Unemployment rate for women was 13.1 per cent during October-December 2020 as against 9.5 per cent among men. These were 9.8 per cent and 7.3 per cent respectively for women and men a year ago.

Among the states, Jammu & Kashmir had the highest unemployment rate at 17.8 per cent during the quarter ending 2020. In Kerala, it was 16.7% and in Jharkhand 16%. Gujarat had the lowest unemployment rate among states at 4%, slower than 4.5% in the previous quarter.

Twelve states recorded double-digit unemployment rates during this period, compared with 22 states in the April-June quarter of 2020. Eight states had recorded double-digit unemployment in the October-December quarter of 2019-20.
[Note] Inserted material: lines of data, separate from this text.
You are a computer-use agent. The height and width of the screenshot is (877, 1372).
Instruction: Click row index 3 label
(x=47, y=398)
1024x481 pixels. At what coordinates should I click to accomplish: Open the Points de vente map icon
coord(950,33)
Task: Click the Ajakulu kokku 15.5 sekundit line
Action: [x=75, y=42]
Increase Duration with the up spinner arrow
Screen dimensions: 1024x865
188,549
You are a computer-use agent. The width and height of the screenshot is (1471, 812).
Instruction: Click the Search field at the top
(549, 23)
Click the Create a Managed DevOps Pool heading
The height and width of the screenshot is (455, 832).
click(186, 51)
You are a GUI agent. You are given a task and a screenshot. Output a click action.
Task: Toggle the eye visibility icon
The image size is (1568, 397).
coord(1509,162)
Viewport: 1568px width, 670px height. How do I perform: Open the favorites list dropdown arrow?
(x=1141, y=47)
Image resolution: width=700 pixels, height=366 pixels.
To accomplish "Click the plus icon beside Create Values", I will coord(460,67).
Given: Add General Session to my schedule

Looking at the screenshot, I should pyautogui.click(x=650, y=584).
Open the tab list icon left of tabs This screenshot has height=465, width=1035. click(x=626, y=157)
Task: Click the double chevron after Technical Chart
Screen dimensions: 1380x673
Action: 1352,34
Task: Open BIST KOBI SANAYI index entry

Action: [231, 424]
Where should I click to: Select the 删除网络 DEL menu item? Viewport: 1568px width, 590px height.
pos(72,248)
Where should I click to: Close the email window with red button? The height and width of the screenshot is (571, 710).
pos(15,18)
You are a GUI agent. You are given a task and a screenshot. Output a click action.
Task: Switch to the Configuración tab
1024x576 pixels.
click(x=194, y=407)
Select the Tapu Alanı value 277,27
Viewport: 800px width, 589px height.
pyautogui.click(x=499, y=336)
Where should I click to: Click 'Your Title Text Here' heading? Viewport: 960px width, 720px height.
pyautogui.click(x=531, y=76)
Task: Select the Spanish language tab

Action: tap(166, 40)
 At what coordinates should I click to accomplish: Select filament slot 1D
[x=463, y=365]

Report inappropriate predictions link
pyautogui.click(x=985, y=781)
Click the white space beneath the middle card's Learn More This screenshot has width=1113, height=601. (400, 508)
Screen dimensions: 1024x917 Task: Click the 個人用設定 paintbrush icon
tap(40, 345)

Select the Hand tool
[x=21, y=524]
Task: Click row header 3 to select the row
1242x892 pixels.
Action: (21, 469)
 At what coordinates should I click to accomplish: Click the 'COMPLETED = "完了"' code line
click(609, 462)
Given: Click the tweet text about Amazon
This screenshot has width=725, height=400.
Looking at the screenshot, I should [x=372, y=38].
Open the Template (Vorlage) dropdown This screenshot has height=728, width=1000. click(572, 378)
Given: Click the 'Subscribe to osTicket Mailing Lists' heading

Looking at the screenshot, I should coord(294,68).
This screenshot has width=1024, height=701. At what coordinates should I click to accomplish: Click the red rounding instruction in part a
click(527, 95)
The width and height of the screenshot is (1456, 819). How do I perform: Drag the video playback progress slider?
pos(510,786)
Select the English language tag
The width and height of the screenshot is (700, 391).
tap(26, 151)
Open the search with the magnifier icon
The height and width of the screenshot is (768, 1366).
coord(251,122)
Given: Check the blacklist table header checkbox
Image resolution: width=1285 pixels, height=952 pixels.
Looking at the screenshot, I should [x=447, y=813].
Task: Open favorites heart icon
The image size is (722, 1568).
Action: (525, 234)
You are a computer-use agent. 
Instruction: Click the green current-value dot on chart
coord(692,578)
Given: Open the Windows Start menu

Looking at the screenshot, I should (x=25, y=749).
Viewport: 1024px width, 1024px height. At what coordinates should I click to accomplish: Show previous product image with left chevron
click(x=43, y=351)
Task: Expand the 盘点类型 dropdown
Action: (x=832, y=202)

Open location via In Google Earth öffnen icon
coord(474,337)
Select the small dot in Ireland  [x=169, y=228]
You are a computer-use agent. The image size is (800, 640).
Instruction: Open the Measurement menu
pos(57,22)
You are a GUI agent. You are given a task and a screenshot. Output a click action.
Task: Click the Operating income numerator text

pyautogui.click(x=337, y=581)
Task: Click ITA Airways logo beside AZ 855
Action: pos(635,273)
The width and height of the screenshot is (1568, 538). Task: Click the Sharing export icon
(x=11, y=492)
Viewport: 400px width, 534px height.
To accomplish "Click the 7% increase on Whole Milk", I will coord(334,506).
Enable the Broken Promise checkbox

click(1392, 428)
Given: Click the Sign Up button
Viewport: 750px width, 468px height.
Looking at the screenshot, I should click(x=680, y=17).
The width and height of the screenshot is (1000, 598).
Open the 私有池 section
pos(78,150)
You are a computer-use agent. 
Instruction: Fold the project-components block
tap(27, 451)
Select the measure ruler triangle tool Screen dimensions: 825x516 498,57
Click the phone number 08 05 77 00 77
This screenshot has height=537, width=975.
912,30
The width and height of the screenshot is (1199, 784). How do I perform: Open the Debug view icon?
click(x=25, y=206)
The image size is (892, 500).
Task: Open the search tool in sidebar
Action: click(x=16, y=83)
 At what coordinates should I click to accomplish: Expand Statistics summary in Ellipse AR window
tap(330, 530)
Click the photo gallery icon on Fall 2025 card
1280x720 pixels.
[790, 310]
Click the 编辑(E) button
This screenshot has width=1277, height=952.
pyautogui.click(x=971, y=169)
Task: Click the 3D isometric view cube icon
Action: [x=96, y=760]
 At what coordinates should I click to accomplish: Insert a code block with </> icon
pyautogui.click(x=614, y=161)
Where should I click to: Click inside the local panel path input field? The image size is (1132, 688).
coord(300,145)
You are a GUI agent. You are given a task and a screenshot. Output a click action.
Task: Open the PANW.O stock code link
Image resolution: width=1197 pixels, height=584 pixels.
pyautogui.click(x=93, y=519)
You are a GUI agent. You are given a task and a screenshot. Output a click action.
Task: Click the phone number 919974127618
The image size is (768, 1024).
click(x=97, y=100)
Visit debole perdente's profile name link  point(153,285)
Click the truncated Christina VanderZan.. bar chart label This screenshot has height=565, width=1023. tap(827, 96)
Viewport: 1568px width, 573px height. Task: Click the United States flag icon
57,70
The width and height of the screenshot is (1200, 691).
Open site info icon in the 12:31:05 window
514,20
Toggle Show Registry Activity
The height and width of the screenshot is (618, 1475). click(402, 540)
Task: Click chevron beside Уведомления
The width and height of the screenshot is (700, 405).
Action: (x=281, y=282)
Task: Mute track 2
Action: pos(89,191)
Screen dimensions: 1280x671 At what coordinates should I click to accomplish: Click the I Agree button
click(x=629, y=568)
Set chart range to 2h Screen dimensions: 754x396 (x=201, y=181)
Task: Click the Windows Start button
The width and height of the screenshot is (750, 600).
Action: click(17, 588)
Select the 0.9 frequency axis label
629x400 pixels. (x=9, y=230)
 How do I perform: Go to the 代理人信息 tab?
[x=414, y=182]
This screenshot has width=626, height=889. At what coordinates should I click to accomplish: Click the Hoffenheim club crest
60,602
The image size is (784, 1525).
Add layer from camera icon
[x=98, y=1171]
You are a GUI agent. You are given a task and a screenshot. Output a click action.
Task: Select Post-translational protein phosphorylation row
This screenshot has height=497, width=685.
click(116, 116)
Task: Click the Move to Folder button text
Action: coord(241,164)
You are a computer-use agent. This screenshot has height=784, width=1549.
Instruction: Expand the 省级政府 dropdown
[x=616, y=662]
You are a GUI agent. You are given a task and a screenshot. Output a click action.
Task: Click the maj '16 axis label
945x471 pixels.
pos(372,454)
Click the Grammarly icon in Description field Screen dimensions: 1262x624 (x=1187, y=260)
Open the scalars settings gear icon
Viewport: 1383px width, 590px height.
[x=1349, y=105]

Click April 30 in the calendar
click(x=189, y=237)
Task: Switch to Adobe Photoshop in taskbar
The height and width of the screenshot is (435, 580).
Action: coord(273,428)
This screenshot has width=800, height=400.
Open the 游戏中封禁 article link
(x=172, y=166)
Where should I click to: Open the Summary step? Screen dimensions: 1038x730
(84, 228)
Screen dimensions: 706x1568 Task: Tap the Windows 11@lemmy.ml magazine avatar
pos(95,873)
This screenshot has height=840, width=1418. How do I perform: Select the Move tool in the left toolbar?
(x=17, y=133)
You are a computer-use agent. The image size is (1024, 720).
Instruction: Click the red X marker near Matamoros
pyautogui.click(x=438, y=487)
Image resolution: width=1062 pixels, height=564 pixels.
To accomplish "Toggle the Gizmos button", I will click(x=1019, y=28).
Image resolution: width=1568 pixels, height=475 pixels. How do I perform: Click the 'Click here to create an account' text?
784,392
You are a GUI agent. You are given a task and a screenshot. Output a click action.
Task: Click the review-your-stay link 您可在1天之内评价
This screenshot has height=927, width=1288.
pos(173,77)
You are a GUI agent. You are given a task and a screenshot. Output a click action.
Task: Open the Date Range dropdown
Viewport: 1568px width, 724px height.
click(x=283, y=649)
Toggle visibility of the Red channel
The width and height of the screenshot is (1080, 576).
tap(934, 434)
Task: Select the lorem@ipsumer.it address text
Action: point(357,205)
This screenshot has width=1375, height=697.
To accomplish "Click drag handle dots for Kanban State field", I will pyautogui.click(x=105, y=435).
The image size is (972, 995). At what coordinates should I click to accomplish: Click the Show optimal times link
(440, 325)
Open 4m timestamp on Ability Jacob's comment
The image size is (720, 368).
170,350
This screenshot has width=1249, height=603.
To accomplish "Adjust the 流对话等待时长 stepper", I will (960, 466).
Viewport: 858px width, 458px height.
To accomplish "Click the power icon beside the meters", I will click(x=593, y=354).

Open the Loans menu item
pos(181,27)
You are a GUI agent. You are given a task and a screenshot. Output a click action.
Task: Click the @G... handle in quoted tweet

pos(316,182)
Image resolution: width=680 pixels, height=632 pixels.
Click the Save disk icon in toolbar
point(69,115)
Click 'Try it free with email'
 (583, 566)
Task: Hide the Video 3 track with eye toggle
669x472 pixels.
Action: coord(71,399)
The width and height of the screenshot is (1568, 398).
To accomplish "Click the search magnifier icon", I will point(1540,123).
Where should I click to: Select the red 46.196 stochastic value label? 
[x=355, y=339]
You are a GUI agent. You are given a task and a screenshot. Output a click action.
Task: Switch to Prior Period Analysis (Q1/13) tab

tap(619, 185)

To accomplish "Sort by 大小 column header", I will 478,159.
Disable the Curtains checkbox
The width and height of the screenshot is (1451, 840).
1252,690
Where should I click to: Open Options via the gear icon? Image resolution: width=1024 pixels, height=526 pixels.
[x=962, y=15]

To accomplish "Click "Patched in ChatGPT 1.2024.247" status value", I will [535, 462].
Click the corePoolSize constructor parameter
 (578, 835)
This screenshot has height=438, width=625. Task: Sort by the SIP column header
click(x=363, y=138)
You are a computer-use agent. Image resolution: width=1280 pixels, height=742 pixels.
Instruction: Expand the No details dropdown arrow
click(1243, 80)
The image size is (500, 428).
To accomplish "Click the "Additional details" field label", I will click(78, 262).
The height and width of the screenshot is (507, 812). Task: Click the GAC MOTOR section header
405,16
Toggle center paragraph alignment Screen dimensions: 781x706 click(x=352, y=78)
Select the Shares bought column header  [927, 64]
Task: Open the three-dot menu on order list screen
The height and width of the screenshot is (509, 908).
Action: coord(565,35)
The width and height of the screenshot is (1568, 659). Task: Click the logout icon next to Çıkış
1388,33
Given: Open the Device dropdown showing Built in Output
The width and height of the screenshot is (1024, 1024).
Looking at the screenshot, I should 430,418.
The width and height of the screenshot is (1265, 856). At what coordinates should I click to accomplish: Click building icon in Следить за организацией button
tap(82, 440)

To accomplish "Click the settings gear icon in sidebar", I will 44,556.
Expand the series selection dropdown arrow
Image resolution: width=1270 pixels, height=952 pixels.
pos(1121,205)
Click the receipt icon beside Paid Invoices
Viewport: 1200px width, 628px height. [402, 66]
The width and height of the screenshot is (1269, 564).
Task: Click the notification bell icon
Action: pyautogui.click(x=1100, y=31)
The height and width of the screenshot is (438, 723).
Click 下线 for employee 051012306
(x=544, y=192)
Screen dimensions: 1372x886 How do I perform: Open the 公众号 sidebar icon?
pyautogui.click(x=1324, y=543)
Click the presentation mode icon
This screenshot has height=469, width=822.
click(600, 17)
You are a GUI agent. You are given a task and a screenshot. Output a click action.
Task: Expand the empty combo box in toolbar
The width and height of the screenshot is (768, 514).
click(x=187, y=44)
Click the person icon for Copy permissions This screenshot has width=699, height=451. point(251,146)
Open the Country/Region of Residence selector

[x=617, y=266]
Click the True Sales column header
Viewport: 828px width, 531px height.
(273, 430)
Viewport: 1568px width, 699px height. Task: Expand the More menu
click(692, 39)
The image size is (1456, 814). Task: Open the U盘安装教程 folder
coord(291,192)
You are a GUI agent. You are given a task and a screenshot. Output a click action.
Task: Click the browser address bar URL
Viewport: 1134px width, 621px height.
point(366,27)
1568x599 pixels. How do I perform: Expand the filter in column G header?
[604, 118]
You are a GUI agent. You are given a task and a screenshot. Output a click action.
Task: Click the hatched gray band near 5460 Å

The labour force participation rate during October-December 2020 was only 37.3 per cent, just 0.3 per cent higher than the previous quarter, and only 0.1 per cent more than a year ago. However, it was 37.5 per cent in January-March and 35.9 per cent in April-June 2020. Female labour participation was at 16.4 per cent as against males’ 57.4 per cent in the quarter ending 2020.

The Worker Population Ratio was as low as 33.5 per cent during October-December 2020, which was only 14.3 per cent among women and 52 per cent among men. It showed the hopelessness among labour force in finding jobs, and hence many have just stopped for searching jobs. One year before, the figures were 34.2, 15.0, and 52.6 per cent respectively. The most hopeless situation was for the workforce in the age group 15-29, which were 28.8, 12.1, and 44.4 per cent respectively.

The data regarding distribution of workers also presented a disturbing trend. Only 48.7 per cent were employed on regular wages or as salaried employees. Casual labours were 12.4 per cent, self-employed were 38.9 per cent, helper in household enterprise were 5.5 per cent, and 32.4 per cent were workers in their own account during the quarter ending 2020.

During the same period, only 6.1 per cent of workers were engaged in agriculture sector, as against 32.2 per cent in secondary, and 61.7 per cent in tertiary sector of the economy. One year before these figures were 5.1, 33.2, and 61.7 per cent.

Another survey data released by NSO for the year 2019, as part of NSS 77th round, revealed that the average household in rural areas had a debt of close to Rs 60,000 and in urban areas Rs 1.2 lakh. It has been found that percentage of indebtedness in rural and urban households were 35 and 22 per cent respectively. It means that rural households are in very bad condition compared to urban households. With employment conditions still remaining volatile, availability of fewer jobs and high unemployment rate has further exacerbated their situation.

The breakup of indebtedness in the rural areas shows that the average debt for cultivator household was Rs 74,460. It was, however, Rs 40,432 for non-cultivator households. About 66% of the outstanding cash debt was from institutional credit agencies, but 34% was from non-institutional credit agencies. The average value of assets held by cultivator families was Rs 22 lakh and for non-cultivators it was about a third at Rs 7.8 lakh.

It clearly shows that our farmers’ condition has been worsening more than the non-farmer households, despite the promise made by Prime Minister Narendra Modi of ‘doubling farmers income by 2022’ which has obviously failed.

It also shows that access to institutions finance to rural populace is far worse than the urban, despite all claims of Modi government for financial inclusion through Central schemes.

About 84.4% of the population had a deposit account in banks in rural India (88.1% male and 80.7% female), not very different from the 85.2% in urban areas (89.0% male and 81.3% female).

In urban areas, self-employed households’ average debt was Rs 1.8 lakh and for other households it was Rs 99,353. Non-institutional lenders accounted for just 13% of the outstanding cash debt while 87% was from institutional credit agencies.

The average value of assets for self-employed households was at Rs 41.5 lakh which was almost twice as much as the average of Rs 22.1 lakh for other households. SCs had the lowest average value of assets at Rs 8.7 lakh in rural areas and Rs 13.2 lakh in urban areas.